Aired January 8, 2018 - 16:30 ET
THIS IS A RUSH TRANSCRIPT. THIS COPY MAY NOT BE IN ITS FINAL FORM AND MAY BE UPDATED.
JAKE TAPPER, CNN ANCHOR: We're back with the politics lead.
Today, the Trump administration put some 250,000 Salvadorans in the U.S. on notice. These individuals who had been granted temporary protected status now have 18 months to try to find another legal way to stay in the United States or be sent back to El Salvador.
Many of them fled El Salvador because of violence during that country's civil war or after the 2001 earthquake, which devastated the country.
Joining me now to talk about this is Orlando Zepeda. He fled El Salvador in 1984. He was eventually granted protected status. He and his wife are at risk of deportation. They also two minor children, 12 and 14 years old, who are U.S. citizens.
Orlando, thanks for joining us today.
You must be disappointed by today's decision. We know that President Trump sometimes watches cable news. What do you want him to know about you and your family?
ORLANDO ZEPEDA, LOSING TEMPORARY PROTECTION STATUS: Well, first of all, I want to say that we are very devastated about this news, because this is something -- this situation is really bad because it's not only for -- it's going to affect me, but it's going to affect a lot of families.

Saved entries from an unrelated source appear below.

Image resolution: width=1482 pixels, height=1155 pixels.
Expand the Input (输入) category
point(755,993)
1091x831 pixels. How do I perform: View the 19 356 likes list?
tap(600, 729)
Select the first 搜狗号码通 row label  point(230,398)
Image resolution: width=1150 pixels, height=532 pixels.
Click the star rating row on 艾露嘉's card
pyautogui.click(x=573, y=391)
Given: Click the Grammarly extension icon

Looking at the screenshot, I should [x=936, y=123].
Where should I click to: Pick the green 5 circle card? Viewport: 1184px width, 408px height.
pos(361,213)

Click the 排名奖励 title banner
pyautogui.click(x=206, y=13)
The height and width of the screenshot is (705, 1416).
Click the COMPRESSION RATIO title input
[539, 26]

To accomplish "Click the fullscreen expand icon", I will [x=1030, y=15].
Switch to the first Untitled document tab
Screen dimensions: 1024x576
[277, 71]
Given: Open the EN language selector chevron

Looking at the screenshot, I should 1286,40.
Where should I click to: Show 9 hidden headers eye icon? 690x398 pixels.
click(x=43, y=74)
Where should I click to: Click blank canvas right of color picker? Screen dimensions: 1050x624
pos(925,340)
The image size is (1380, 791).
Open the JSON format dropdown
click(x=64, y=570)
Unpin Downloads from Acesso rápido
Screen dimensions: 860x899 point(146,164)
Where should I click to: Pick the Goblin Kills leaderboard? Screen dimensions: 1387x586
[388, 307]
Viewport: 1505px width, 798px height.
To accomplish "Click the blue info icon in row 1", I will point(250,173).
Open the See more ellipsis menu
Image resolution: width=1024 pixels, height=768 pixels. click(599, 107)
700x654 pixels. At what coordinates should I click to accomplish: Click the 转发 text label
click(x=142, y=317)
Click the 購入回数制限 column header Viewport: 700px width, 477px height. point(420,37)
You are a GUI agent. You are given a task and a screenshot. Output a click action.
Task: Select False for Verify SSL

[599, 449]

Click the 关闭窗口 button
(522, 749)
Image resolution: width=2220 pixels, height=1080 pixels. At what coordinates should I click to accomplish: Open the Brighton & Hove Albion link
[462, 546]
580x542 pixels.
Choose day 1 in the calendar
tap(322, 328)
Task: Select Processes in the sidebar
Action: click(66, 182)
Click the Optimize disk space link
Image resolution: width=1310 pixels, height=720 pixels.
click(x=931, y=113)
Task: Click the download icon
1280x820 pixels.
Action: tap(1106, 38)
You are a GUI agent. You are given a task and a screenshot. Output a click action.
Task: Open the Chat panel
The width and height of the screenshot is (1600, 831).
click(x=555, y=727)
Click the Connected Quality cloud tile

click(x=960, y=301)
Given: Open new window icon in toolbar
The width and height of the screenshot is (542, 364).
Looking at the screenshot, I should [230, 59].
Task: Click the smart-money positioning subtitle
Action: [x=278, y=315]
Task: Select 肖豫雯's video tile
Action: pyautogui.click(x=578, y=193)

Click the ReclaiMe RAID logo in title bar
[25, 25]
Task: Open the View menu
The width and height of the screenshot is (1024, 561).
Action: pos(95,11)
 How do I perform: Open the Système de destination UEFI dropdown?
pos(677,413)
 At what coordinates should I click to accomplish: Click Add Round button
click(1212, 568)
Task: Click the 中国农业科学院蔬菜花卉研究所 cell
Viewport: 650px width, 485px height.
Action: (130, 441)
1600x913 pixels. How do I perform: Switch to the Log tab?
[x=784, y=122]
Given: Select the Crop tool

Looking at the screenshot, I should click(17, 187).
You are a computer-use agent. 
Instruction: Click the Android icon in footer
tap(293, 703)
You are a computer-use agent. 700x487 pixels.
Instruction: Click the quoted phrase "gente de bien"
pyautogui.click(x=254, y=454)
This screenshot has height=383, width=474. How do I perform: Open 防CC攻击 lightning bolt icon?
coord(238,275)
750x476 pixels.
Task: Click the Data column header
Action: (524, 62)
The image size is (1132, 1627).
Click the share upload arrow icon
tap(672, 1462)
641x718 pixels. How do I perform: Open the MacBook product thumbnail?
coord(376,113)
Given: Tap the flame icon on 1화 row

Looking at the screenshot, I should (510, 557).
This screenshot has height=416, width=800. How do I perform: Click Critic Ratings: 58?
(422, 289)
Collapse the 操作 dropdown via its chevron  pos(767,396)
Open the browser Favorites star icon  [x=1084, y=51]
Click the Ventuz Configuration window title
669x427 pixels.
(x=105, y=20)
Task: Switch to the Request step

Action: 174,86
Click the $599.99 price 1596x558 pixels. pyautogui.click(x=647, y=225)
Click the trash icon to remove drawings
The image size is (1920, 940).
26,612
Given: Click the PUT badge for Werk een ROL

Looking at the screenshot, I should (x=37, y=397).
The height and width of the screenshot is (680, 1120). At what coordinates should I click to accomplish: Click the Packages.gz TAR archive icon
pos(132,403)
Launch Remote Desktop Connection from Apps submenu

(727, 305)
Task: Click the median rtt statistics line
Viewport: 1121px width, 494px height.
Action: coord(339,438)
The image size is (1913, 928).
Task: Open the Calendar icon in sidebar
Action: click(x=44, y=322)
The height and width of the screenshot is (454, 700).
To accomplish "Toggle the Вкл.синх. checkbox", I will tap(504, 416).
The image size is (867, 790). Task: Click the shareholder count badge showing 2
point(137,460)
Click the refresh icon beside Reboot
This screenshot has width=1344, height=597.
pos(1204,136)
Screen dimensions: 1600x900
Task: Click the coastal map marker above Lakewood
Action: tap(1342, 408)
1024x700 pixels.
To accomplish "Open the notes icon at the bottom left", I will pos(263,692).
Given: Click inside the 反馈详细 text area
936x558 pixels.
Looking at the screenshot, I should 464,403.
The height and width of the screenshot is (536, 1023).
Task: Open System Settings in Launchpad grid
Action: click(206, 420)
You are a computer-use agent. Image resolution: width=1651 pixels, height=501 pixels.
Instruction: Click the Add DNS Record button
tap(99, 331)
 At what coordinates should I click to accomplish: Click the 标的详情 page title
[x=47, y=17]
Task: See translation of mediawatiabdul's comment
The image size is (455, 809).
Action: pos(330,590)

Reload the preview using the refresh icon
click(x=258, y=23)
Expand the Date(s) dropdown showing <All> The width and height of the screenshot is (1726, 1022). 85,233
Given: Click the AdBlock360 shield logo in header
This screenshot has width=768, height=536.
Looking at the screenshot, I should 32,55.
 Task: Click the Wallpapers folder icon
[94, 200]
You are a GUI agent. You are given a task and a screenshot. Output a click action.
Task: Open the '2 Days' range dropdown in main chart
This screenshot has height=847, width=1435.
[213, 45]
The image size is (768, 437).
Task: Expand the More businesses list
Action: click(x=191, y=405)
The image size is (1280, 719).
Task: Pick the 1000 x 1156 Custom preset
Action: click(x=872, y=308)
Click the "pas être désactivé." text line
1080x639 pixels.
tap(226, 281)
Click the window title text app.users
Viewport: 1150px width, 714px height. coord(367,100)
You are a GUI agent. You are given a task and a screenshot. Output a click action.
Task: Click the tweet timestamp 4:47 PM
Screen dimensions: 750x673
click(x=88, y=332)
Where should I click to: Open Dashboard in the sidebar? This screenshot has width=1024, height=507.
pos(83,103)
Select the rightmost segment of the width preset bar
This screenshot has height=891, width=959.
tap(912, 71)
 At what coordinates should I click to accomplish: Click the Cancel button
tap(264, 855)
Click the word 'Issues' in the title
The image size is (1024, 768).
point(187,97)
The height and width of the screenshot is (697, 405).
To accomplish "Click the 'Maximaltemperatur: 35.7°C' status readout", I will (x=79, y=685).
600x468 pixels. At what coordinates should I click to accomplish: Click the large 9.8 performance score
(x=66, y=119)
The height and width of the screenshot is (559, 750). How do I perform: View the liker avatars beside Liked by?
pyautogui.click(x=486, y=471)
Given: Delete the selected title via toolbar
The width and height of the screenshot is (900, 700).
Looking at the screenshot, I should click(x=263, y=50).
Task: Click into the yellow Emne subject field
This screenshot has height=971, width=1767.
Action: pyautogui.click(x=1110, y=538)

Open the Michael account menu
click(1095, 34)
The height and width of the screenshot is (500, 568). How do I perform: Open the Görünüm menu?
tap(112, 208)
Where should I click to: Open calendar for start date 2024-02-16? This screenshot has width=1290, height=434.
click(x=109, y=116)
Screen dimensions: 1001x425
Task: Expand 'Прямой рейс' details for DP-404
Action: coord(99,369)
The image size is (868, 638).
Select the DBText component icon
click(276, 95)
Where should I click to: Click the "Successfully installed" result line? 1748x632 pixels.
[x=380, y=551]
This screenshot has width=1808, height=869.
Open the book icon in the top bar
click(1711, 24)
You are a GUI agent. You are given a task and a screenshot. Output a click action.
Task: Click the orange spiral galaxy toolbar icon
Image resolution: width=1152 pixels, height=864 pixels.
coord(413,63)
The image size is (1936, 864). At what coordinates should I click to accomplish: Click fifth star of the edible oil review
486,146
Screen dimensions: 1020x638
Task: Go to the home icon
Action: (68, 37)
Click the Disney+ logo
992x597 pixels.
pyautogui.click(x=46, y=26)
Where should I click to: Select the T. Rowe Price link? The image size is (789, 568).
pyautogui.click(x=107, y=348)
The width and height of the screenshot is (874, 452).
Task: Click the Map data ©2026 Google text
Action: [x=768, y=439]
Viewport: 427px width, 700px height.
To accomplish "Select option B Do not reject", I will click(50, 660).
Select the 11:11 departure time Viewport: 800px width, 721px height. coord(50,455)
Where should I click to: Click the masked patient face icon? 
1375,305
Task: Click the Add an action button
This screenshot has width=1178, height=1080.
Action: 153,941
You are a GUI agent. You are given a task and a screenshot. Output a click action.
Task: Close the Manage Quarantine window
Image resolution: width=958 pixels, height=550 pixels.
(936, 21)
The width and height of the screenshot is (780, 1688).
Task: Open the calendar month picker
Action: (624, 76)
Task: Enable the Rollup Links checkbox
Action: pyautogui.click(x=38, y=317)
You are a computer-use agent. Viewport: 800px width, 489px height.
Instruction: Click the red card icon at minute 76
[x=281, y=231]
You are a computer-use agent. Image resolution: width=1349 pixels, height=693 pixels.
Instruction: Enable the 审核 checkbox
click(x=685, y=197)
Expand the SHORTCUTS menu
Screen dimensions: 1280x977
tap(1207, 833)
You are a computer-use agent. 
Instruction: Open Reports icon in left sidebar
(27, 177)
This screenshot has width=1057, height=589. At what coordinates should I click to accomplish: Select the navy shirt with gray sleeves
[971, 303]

TAPPER: And what are you going to do with your children? You and your wife, who was also granted protected status, would be required to leave. But what happens to your 12-year-old and your 14-year-old?
ZEPEDA: This is another thing, because they are going to suffer if they stay here, because that's going to mean separating the family.
If I take them back to El Salvador, too, our country is not ready to receive people, especially kids that have been born here that are U.S. citizens. They don't have the protection to give them there.
TAPPER: Why did you flee El Salvador in the first place?
ZEPEDA: First place, I left because of the civil war that was going on over here. And what I see now, when I was separated from my family -- I was only
17 years old when I left El Salvador. Now the same history is happening to my kids, too, because they are trying to separate us.
TAPPER: Can you understand the counterargument from the Trump administration, that this protection for people like you who fled the violence of El Salvador, it was always meant to be temporary and that conditions have improved in El Salvador and it's time to you to return? What do you say to that?
What do you say to that?
ZEPEDA: No, the situation I think is worse than when I left El Salvador, because now we have other problems, like the gang members that are doing bad things over there, especially with forcing kids to go to join them.
TAPPER: So you're -- are you worried about your safety and your children's safety if you go back to El Salvador?
ZEPEDA: Yes, that is one thing that is very bad about this decision, because they are -- they are in the age that they force them to join them. If they don't join them, they kill them.
TAPPER: Today's order leaves an 18-month window for Congress to try to find a permanent solution for those such as you and your wife who have this temporary protected status. Do you think Congress can solve this problem? What are you going to do in the meantime?
ZEPEDA: Yes, I know Congress can do the difference. We already have been in Washington, D.C., for a couple of times, and we are getting ready the third time, we're going over there. We're going to go in February and we are getting ready to fight that back.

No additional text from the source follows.